** Data rows **
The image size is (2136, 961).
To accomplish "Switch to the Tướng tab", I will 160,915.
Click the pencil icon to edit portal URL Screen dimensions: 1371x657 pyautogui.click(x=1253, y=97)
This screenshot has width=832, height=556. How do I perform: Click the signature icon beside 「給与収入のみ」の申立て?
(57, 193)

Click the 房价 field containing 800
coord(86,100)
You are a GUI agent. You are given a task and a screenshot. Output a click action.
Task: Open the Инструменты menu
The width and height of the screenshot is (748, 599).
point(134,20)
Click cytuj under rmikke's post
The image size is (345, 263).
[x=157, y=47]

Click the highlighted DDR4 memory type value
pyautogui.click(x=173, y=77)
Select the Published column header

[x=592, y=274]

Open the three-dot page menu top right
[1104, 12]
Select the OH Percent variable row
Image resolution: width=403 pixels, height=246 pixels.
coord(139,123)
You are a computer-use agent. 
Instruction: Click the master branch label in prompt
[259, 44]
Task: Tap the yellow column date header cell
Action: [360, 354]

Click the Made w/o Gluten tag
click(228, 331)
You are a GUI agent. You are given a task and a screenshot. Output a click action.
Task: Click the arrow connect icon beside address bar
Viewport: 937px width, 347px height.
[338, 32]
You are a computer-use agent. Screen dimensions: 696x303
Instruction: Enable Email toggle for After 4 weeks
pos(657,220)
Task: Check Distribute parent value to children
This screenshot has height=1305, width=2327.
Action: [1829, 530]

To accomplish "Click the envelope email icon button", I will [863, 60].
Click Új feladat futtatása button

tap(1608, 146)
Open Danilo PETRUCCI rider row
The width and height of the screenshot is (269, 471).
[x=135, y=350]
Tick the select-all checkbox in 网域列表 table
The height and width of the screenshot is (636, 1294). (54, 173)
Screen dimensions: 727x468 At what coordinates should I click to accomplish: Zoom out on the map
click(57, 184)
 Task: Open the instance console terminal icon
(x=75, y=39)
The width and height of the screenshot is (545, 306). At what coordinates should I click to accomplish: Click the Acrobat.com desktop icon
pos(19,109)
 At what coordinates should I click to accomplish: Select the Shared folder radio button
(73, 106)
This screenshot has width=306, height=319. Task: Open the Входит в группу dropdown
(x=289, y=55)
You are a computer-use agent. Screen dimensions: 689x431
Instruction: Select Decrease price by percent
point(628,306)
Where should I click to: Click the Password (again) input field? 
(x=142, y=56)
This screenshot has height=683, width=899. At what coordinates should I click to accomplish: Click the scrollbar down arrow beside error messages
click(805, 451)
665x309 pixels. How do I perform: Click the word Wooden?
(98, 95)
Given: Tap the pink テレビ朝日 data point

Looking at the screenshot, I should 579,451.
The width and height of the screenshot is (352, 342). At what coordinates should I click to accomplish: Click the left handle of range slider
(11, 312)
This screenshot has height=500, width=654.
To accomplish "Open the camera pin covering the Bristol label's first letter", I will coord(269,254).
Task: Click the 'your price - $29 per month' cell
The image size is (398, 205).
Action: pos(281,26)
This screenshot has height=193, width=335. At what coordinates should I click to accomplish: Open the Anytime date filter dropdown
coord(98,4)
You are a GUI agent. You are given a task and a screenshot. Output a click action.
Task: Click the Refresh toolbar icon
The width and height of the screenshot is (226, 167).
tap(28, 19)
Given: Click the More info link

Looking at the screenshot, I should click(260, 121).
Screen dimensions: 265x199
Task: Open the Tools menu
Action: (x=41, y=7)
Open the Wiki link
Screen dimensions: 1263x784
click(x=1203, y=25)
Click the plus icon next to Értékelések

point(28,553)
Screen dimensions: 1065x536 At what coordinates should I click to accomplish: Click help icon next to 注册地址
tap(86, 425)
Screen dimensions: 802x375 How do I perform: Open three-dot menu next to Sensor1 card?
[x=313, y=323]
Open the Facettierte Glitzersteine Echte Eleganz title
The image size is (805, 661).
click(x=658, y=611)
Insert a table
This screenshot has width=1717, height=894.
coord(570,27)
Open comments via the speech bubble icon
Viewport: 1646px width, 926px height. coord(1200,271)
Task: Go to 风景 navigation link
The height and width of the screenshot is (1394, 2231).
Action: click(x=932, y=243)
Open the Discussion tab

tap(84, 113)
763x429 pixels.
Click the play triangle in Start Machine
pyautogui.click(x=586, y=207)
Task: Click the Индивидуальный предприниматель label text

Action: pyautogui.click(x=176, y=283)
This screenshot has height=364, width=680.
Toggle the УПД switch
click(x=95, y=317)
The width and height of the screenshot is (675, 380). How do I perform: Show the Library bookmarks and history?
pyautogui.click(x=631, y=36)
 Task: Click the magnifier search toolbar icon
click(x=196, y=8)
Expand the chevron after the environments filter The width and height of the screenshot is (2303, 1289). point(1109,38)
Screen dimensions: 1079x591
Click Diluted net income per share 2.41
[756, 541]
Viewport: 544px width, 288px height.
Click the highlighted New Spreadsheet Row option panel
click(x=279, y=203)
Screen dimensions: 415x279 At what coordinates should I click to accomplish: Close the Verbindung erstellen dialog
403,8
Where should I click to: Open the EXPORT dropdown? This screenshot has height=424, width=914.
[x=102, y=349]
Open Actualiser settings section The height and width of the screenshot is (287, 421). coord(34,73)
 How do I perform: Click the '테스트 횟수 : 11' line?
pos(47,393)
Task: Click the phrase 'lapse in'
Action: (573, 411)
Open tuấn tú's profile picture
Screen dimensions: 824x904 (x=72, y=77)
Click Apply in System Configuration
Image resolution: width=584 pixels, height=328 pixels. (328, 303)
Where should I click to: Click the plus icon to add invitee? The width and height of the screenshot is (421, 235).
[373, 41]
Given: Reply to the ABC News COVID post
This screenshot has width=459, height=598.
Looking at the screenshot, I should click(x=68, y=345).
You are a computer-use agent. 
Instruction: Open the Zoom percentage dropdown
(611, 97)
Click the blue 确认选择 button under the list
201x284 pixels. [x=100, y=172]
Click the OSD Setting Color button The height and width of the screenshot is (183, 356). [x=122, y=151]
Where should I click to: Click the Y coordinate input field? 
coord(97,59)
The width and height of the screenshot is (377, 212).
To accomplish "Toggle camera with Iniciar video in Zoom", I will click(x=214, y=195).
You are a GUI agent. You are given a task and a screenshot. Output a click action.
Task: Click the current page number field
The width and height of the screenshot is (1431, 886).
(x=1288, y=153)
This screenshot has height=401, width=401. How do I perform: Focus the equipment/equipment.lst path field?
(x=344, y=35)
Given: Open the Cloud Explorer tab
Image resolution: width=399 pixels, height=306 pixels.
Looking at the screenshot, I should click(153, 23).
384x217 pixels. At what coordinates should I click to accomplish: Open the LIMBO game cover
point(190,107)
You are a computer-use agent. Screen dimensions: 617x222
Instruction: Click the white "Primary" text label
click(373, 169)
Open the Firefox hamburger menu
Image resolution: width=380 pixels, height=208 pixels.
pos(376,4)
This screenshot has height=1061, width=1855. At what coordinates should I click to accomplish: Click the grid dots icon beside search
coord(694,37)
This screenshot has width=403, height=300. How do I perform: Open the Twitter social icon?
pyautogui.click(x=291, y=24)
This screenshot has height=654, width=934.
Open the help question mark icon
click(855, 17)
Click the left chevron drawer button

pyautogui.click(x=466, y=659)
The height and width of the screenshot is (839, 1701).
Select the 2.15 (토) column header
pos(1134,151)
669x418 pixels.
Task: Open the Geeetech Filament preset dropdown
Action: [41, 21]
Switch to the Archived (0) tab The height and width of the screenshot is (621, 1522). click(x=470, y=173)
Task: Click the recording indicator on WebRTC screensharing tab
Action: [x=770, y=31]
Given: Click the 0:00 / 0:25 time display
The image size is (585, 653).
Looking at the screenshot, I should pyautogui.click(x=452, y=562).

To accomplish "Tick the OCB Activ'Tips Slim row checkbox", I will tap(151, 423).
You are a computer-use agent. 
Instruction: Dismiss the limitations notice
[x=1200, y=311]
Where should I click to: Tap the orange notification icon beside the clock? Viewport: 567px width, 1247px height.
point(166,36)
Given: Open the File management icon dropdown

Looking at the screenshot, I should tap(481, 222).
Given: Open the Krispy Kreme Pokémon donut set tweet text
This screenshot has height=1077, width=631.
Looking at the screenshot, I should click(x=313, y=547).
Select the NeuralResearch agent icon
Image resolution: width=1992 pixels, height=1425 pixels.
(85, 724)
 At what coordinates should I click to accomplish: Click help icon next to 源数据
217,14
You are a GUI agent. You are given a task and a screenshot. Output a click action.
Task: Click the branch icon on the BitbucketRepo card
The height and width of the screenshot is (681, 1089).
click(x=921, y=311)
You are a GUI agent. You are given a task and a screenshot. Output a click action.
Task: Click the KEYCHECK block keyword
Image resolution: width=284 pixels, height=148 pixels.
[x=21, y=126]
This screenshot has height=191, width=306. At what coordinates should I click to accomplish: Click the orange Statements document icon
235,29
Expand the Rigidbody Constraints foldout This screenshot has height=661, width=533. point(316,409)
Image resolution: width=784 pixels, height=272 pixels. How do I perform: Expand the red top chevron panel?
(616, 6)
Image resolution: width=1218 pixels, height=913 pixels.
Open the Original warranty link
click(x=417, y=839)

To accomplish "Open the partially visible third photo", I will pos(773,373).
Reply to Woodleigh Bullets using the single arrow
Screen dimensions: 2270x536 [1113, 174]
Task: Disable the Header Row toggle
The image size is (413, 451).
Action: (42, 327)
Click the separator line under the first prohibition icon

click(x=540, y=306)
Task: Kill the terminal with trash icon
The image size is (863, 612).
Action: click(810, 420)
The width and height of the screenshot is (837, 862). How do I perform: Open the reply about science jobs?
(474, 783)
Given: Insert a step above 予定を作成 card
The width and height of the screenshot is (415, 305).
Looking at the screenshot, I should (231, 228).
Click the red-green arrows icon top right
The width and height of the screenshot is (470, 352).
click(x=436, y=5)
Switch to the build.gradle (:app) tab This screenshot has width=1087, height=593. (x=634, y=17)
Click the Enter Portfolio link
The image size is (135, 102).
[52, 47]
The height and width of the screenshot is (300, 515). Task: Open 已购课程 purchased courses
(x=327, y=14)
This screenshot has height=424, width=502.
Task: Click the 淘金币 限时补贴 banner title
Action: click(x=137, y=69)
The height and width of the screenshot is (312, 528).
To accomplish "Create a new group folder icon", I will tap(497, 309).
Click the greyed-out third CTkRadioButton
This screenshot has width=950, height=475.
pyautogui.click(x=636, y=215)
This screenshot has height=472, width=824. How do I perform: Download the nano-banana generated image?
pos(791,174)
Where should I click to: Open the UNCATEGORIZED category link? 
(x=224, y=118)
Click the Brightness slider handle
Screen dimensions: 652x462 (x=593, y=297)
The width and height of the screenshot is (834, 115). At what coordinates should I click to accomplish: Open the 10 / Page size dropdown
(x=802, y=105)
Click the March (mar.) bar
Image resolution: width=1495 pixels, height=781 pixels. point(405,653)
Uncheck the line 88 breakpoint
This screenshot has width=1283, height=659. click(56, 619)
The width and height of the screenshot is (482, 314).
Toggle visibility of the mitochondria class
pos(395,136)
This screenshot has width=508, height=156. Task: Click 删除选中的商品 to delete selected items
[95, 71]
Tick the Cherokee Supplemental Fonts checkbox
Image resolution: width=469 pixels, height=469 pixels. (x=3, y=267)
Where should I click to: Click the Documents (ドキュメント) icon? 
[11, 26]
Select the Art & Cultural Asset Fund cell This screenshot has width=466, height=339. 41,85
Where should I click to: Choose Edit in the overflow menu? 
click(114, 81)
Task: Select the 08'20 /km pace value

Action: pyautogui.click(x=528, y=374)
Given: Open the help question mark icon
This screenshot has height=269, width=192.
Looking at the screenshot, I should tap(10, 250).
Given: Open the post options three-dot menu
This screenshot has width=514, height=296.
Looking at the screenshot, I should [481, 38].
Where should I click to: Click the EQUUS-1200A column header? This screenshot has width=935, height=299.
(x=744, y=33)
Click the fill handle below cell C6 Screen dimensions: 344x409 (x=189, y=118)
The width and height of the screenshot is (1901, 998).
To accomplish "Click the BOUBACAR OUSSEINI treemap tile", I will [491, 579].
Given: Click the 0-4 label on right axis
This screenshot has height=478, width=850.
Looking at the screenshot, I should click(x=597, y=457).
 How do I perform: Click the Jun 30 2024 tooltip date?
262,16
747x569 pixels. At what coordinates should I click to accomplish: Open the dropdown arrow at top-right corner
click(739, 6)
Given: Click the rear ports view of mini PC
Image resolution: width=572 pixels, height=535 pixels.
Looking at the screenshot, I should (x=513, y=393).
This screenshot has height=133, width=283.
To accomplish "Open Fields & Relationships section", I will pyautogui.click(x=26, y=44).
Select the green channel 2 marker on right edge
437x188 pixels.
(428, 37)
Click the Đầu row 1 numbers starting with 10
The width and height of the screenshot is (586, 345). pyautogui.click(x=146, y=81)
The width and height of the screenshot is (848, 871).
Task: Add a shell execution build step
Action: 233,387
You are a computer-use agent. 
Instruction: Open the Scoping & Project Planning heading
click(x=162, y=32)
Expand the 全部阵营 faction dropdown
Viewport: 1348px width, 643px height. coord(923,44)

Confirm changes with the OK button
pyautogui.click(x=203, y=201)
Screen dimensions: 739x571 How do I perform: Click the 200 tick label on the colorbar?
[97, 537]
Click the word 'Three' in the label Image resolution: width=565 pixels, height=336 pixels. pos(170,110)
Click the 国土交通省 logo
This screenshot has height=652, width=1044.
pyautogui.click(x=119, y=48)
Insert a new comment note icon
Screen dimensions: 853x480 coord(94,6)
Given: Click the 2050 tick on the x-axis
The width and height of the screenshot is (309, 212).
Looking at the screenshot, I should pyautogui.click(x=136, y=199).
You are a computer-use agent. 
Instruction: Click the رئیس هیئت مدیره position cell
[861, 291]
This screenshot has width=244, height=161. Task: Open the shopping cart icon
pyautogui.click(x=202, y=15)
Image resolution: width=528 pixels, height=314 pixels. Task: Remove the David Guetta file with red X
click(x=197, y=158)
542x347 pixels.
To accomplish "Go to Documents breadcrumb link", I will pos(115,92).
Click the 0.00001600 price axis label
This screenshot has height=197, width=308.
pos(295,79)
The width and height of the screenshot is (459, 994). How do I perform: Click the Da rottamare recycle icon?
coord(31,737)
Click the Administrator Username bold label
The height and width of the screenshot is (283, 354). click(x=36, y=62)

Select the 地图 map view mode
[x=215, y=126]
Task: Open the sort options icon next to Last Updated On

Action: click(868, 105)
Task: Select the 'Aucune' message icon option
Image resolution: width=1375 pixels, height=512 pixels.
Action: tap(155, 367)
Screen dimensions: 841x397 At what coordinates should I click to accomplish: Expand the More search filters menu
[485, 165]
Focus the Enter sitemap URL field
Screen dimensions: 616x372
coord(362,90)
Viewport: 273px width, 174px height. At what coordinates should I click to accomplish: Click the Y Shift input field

** Written exercise **
Reproduce the records word for word, from the very first line through the line containing "Action: [1829, 530]", including that line. Copy nothing after it.

** Problem solution **
The image size is (2136, 961).
To accomplish "Switch to the Tướng tab", I will 160,915.
Click the pencil icon to edit portal URL Screen dimensions: 1371x657 pyautogui.click(x=1253, y=97)
This screenshot has width=832, height=556. How do I perform: Click the signature icon beside 「給与収入のみ」の申立て?
(57, 193)

Click the 房价 field containing 800
coord(86,100)
You are a GUI agent. You are given a task and a screenshot. Output a click action.
Task: Open the Инструменты menu
The width and height of the screenshot is (748, 599).
point(134,20)
Click cytuj under rmikke's post
The image size is (345, 263).
[x=157, y=47]

Click the highlighted DDR4 memory type value
pyautogui.click(x=173, y=77)
Select the Published column header

[x=592, y=274]

Open the three-dot page menu top right
[1104, 12]
Select the OH Percent variable row
Image resolution: width=403 pixels, height=246 pixels.
coord(139,123)
You are a computer-use agent. 
Instruction: Click the master branch label in prompt
[259, 44]
Task: Tap the yellow column date header cell
Action: [360, 354]

Click the Made w/o Gluten tag
click(228, 331)
You are a GUI agent. You are given a task and a screenshot. Output a click action.
Task: Click the arrow connect icon beside address bar
Viewport: 937px width, 347px height.
[338, 32]
You are a computer-use agent. Screen dimensions: 696x303
Instruction: Enable Email toggle for After 4 weeks
pos(657,220)
Task: Check Distribute parent value to children
This screenshot has height=1305, width=2327.
Action: [1829, 530]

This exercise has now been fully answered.